Roundup: Eliot, Milton and Stonewalling

–The current issue of the Journal of the T S Eliot Society (UK): 2022 contains an essay entitled “Different Voices: Evelyn Waugh and The Waste Land.” This is by William Myers who is presumably the author of Evelyn Waugh and the Problem of Evil (London: Faber, 1991). He was born in Dublin in 1939, educated at Oxford and retired as Professor of English at University of Leicester in 1999. Copies of the Journal are available from this link.

–An article entitled “Waugh’s Brideshead Revisited (1945) and Milton’s Areopagitica: The Satirist in Spite of Himself” by Clay Daniel was recently posted on the internet. It originally appeared in ANQ: Quarterly Journal of Short Articles, Notes and Reviews but no date of publication is provided. Here’s a link to the online version.

–The literary critics of the Independent newspaper have compiled a list of the “40 best books you need to read before you die”. One of the choices is Brideshead Revisited:

Evelyn Waugh bottles the intoxicating vapour of a vanished era in this novel about the middle class Charles Ryder, who meets upper class Sebastian Flyte at Oxford University in the 1920s. Scrap the wartime prologue, and Charles’s entire relationship with Sebastian’s sister Julia (Dear Evelyn, Thank you for your manuscript, a few suggested cuts…) and you’re looking at one of the most affecting love affairs in the English language (Chris Harvey).

The Spectator has posted a list of what its writers are reading on their summer holidays.
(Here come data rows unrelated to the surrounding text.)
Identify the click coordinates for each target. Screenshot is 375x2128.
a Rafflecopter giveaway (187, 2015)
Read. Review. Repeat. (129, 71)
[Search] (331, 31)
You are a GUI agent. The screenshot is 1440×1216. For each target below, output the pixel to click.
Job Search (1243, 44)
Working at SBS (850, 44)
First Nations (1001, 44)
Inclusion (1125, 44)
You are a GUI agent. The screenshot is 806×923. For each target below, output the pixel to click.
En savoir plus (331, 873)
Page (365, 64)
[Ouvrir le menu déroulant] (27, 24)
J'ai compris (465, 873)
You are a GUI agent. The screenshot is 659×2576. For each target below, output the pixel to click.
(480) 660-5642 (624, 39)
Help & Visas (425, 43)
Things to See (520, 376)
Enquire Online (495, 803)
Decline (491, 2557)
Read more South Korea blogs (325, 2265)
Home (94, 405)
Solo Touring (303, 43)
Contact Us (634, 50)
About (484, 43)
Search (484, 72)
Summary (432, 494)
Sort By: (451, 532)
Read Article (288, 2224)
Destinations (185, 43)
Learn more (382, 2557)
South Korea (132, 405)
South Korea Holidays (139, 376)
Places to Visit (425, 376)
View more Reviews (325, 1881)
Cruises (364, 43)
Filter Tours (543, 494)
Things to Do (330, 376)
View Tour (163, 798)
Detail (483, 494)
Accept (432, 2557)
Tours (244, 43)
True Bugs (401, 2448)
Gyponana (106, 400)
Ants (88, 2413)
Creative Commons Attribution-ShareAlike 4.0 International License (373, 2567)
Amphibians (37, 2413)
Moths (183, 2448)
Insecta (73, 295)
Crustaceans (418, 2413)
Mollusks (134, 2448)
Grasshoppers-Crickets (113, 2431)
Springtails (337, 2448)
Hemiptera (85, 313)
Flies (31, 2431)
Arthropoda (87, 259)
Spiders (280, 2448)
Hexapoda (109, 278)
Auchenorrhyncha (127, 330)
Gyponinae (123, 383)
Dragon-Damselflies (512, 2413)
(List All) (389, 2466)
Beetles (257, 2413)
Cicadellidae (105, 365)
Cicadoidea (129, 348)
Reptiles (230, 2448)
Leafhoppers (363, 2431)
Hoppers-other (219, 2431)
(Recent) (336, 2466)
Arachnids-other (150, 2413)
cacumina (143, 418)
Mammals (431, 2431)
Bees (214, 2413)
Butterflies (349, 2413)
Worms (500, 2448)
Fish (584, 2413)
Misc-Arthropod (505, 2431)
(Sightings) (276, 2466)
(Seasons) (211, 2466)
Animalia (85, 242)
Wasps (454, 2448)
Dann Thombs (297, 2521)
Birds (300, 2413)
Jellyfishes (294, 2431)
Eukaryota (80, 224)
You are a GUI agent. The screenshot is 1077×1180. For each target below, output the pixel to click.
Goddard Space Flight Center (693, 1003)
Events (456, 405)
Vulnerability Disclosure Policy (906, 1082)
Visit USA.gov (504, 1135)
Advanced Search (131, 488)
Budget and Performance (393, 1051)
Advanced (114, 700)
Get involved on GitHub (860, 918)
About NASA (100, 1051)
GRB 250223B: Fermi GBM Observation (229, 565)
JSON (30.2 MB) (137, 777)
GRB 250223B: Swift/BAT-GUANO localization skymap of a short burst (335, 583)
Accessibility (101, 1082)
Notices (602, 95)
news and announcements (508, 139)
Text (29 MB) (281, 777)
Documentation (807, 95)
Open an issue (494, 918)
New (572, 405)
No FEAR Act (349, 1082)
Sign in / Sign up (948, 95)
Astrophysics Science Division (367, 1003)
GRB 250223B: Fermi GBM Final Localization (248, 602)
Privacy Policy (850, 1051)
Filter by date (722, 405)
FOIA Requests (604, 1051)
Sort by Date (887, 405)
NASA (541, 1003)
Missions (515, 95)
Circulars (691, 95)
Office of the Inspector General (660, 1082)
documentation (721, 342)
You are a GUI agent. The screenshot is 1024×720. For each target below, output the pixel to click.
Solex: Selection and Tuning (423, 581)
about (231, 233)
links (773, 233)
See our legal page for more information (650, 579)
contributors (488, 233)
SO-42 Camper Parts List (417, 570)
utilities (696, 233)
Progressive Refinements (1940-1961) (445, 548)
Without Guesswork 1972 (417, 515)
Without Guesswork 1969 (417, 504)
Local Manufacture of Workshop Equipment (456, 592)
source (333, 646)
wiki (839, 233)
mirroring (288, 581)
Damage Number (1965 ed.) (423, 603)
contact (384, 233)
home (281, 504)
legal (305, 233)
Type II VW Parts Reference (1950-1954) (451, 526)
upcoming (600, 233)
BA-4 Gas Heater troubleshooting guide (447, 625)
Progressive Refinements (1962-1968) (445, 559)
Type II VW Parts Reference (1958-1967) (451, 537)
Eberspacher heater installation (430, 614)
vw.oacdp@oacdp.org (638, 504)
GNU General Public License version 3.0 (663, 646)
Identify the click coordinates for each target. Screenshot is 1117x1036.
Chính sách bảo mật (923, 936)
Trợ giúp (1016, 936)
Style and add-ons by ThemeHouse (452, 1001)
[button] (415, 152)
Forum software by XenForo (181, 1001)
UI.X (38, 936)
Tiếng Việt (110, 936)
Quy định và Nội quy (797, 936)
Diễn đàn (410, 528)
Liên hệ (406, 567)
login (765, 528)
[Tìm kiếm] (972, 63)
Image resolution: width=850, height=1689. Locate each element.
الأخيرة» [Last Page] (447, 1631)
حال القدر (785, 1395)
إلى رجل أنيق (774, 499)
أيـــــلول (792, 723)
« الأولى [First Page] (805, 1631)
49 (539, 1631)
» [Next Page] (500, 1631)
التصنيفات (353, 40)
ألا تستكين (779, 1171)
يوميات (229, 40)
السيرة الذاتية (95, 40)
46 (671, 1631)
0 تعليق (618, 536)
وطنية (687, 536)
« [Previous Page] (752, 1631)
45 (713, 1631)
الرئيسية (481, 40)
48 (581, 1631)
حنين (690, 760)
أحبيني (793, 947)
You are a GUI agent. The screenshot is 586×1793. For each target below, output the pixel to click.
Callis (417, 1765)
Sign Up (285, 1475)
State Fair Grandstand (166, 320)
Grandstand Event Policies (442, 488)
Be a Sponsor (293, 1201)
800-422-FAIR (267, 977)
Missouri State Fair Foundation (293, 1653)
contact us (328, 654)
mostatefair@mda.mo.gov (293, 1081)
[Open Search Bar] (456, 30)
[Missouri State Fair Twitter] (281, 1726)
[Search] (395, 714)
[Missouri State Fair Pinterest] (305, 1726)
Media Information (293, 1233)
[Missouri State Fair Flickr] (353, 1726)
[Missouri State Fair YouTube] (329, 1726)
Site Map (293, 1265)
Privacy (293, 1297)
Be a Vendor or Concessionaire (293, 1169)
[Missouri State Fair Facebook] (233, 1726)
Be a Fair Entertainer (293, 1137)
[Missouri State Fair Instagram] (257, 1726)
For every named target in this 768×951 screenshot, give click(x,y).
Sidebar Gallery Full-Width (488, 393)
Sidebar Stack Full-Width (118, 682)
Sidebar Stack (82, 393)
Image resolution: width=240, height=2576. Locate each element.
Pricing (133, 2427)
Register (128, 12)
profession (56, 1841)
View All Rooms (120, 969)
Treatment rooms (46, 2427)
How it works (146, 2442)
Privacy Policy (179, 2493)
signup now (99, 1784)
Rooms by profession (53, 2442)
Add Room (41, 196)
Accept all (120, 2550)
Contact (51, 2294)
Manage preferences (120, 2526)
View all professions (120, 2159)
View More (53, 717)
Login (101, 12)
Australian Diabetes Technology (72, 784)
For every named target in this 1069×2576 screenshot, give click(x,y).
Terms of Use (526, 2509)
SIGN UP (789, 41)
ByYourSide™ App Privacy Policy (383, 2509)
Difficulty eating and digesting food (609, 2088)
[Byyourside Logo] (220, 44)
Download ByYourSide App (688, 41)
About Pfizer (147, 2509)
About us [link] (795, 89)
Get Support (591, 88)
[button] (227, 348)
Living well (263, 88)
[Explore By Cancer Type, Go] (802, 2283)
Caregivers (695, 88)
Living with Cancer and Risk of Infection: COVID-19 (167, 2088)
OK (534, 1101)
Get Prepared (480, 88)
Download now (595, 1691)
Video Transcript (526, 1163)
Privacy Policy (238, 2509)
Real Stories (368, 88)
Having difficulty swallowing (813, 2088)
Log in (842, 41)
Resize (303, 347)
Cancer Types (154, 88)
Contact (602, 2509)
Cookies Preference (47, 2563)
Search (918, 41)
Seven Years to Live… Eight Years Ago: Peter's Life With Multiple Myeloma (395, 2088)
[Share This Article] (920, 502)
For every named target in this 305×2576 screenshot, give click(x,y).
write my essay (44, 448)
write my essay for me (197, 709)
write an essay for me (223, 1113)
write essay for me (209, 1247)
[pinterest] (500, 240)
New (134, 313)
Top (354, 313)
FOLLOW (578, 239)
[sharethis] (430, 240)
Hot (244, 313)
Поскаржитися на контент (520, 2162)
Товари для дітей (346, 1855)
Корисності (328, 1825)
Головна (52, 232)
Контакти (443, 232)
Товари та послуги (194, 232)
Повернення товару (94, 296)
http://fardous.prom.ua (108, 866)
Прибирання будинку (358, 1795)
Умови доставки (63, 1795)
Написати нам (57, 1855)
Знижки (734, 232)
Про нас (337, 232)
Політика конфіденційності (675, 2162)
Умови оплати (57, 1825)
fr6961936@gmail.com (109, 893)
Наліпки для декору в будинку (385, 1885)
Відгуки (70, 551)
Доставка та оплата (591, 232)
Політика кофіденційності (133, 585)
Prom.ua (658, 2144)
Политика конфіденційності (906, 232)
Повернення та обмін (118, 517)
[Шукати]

Here’s an excerpt:

Peter Jones
Most of my holidays have been taken giving talks about the ancient world to travellers on boats, an extremely agreeable way of passing the time but not without its duties and obligations. My reading matter therefore takes me back into familiar comfort zones, guaranteeing irresponsible, honest pleasures on every page, exemplified by P.G. Wodehouse (High Stakes) and Evelyn Waugh (Scoop).

–Gareth Roberts also in The Spectator has an article in which he explains how “stonewalling” by government officials and others seeking to avoid unfavorable news has recently been carried to new heights. Here’s an example where Waugh is cited:

The Biden administration has escaped from recession simply by changing the definition of recession, with Big Tech in the shape of Wikipedia rewriting its definition to suit. This is something you might expect to find in one of Evelyn Waugh’s travelogues of failed states of the 1930s.